- **Provided text**
....

Figure AI launches Helix: the AI system bringing humanoid robots into homes
🔎 Why 2026 is the year of the home robot
In February 2025, Brett Adcock announced the split between Figure AI and OpenAI. Two weeks later, he unveiled Helix, a proprietary AI model designed to operate a humanoid robot in a kitchen. The industry laughed. Twelve months later, nobody is laughing anymore.
Helix 02 just completed an autonomous kitchen task for 4 minutes without interruption, an unprecedented benchmark for humanoid robotics. Figure 03, the robot equipped with this "brain", is announced at ~$20,000 or $600/month to rent. Residential home trials are scheduled.
The question is no longer "will it happen" but "will the 2026 promises hold up against the reality of a living room". Let's analyze what Helix really changes, what Figure 03 can do today, and why the business model might be the real issue.
The essentials
- Helix is a VLA (Vision-Language-Action) model that unifies visual perception, language understanding, and motor control in a single neural network.
- Helix 02, its successor, adds a 3-layer architecture with a "System 2" dedicated to semantic reasoning, enabling 4 minutes of continuous autonomy in the kitchen.
- Figure 03 is priced at ~$20,000 for purchase or $600/month for rent, with at-home trials currently underway.
- Figure AI broke ties with OpenAI to develop Helix in-house, a massive technological gamble.
- Chinese competition (AGIBOT) is already shipping thousands of robots in mass production, putting pressure on Figure's timing.
Recommended tools
| Figure 03 | Domestic humanoid robot | ~$20,000 or $600/month (May 2026, check on figure.ai) | First homes, household chores |
|---|---|---|---|
| AGIBOT RaaS | Industrial/logistics Robot-as-a-Service | €899/day (May 2026, check on agibot.com) | Businesses, immediate deployment |
| Hostinger | Web hosting for AI projects | Starting at €2.99/month (May 2026, check on hostinger.com) | Developers, integrations |
Helix: what this VLA model really is
Helix is not an LLM that you would just plug into a robot. It is a VLA (Vision-Language-Action) model designed from the ground up for robotic control. The difference is fundamental.
An LLM like GPT-5.5 reasons over text. It can generate instructions, plan steps, but it doesn't know how to drive actuators. Helix, on the other hand, integrates visual perception, language understanding, and motor control into a single neural network, according to the official description from Figure AI.
In practice, this means the robot doesn't go through an intermediary. It doesn't "translate" the voice command into text, then the text into an action plan, then the plan into motor commands. Everything is processed end-to-end in the same model. The result: reduced latency and more fluid coordination between what the robot sees, understands, and does.

....

- **Extracted information**
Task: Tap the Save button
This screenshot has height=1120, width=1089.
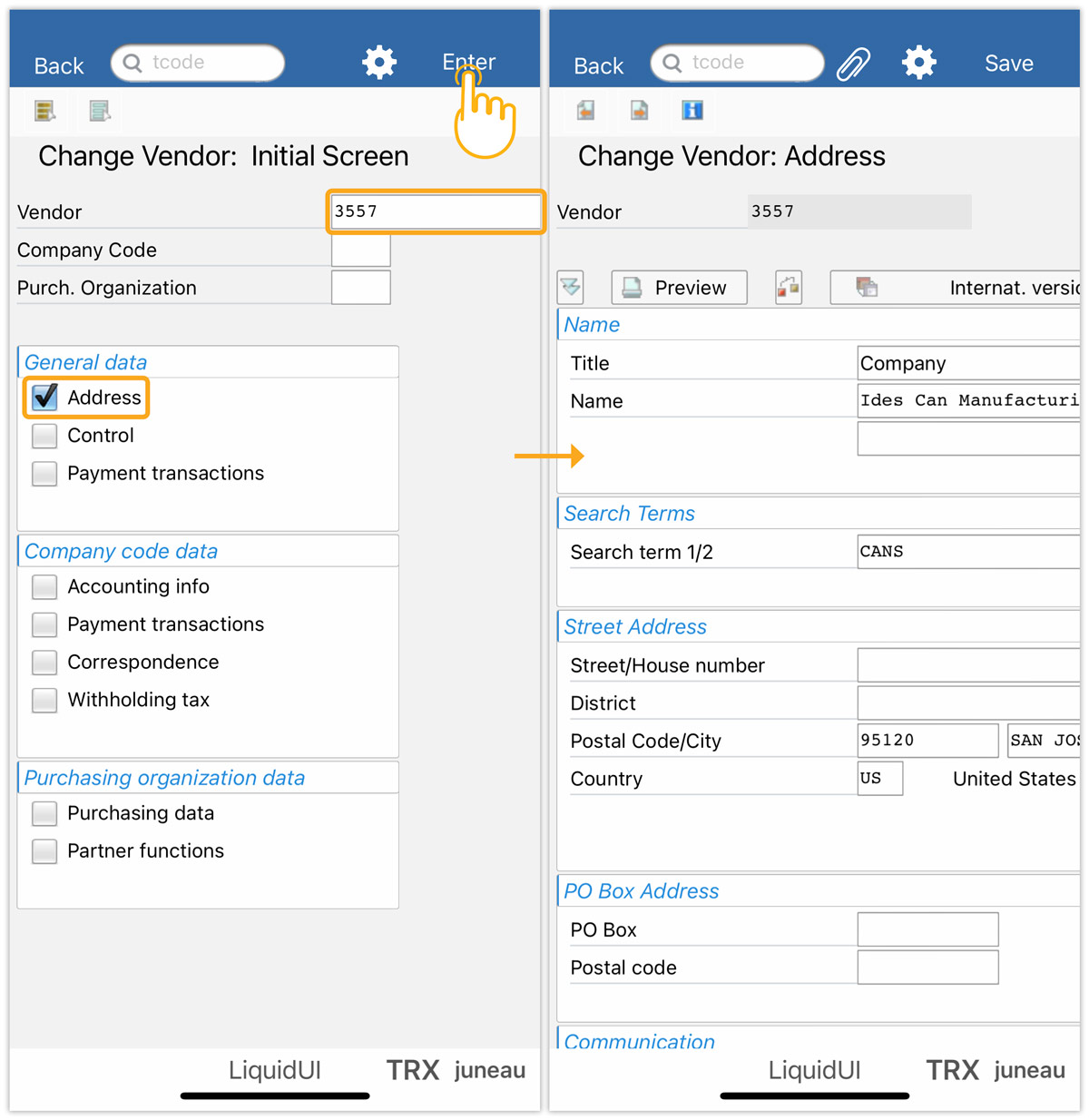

....

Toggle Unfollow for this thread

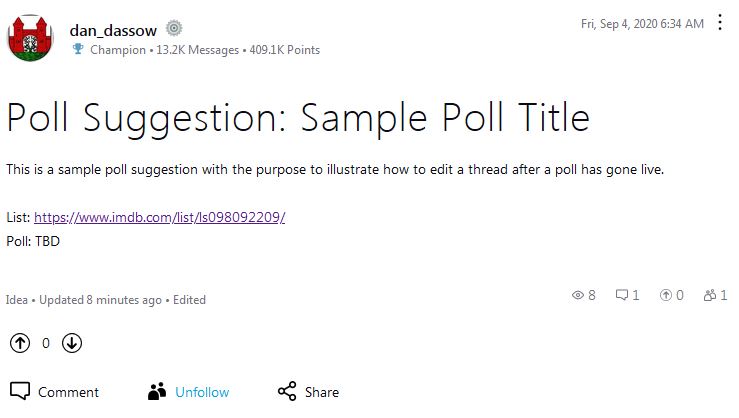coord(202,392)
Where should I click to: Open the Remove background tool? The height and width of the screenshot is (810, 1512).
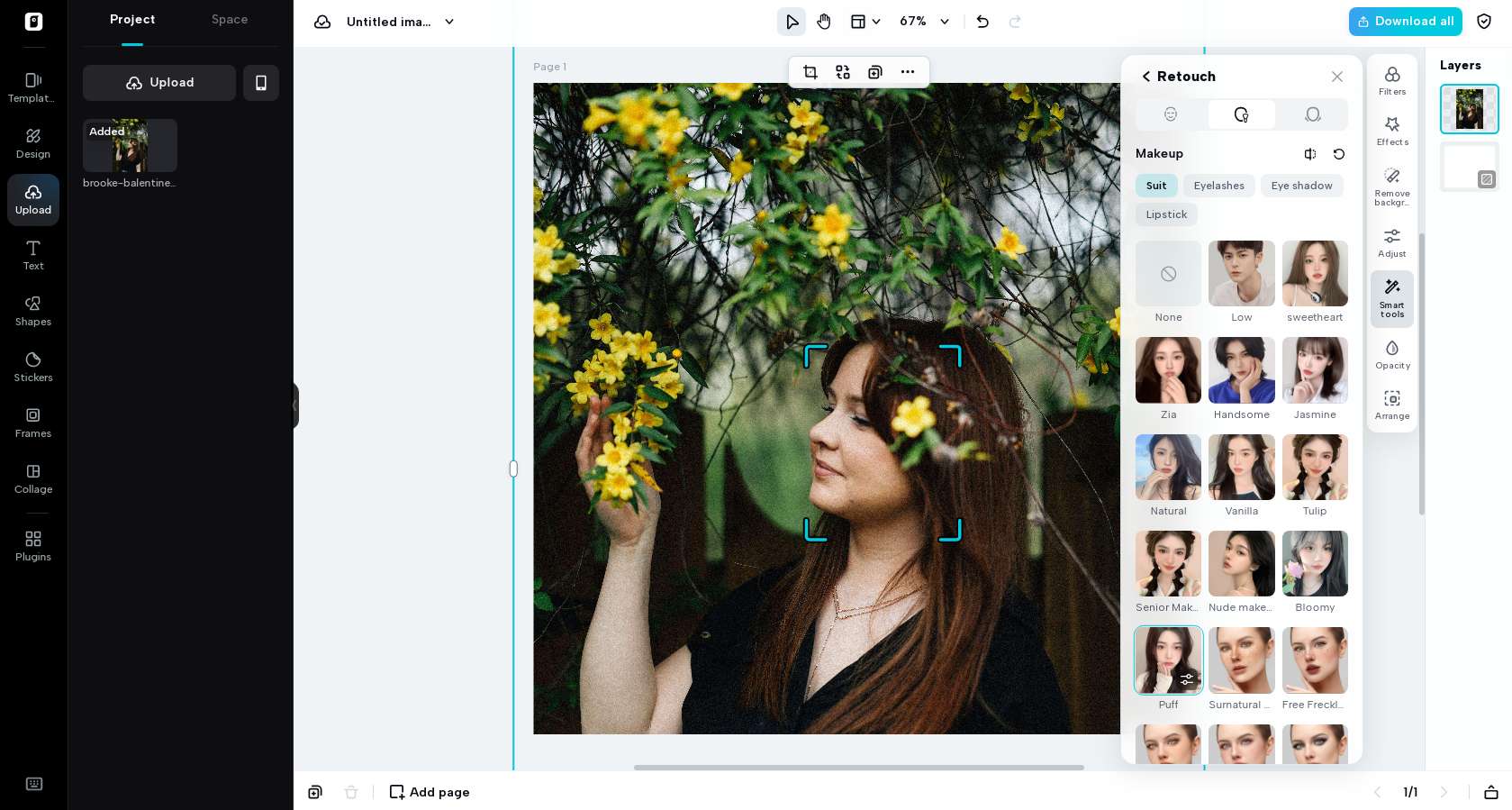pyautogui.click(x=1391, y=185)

....

- **Directions**
1. In the Helix article, rewrite the stretch from "Figure AI launches" through "trials are scheduled.", replacing "kitchen" with "laundry room".
2. Answer these questions from the Helix article.
(a) For how long did Helix 02 complete an autonomous kitchen task without interruption?
(b) What is the monthly rental price given for Figure 03?
(c) Which Chinese competitor is already shipping thousands of robots in mass production?
The entries have no connection to the Helix article.

- **Answers to each task**
1.
Figure AI launches Helix: the AI system bringing humanoid robots into homes
🔎 Why 2026 is the year of the home robot
In February 2025, Brett Adcock announced the split between Figure AI and OpenAI. Two weeks later, he unveiled Helix, a proprietary AI model designed to operate a humanoid robot in a laundry room. The industry laughed. Twelve months later, nobody is laughing anymore.
Helix 02 just completed an autonomous laundry room task for 4 minutes without interruption, an unprecedented benchmark for humanoid robotics. Figure 03, the robot equipped with this "brain", is announced at ~$20,000 or $600/month to rent. Residential home trials are scheduled.

2.
(a) 4 minutes
(b) $600/month
(c) AGIBOT